I apologize if this question is a bit simplistic, but I'm somewhat puzzled as to why my professor has made the following the statement:
Notice that read() returns an integer value. Using an int as a return type allows read() to use -1 to indicate that it has reached the end of the stream. You will recall from your introduction to Java that an int is equal to a char which makes the use of the -1 convenient.
The professor was referencing the following sample code:
public class CopyBytes {
public static void main(String[] args) throws IOException {
FileInputStream in = null;
FileOutputStream out = null;
try {
in = new FileInputStream("Independence.txt");
out = new FileOutputStream("Independence.txt");
int c;
while ((c = in.read()) != -1) {
out.write(c);
}
} finally {
if (in != null) {
in.close();
}
if (out != null) {
out.close();
}
}
}
}
This is an advanced Java course, so obviously I've taken a few introductory courses prior to this one.
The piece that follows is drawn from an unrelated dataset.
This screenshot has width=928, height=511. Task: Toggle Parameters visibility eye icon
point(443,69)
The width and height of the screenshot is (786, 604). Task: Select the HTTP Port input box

Maybe I'm just having a "blonde moment" of sorts, but I'm not understanding in what context an integer could be equal to a character when making comparisons. The instance method read() returns an integer value when it comes to EOF. That I understand perfectly.
Can anyone shed light on the statement in bold?
In Java, chars is a more specific type of int. I can write.
char c = 65;
This code prints out "A". I need the cast there so Java knows I want the character representation and not the integer one.
public static void main(String... str) {
System.out.println((char) 65);
}
You can look up the int to character mapping in an ASCII table.
And per your teacher, int allows for more values. Since -1 isn't a character value, it can serve as a flag value.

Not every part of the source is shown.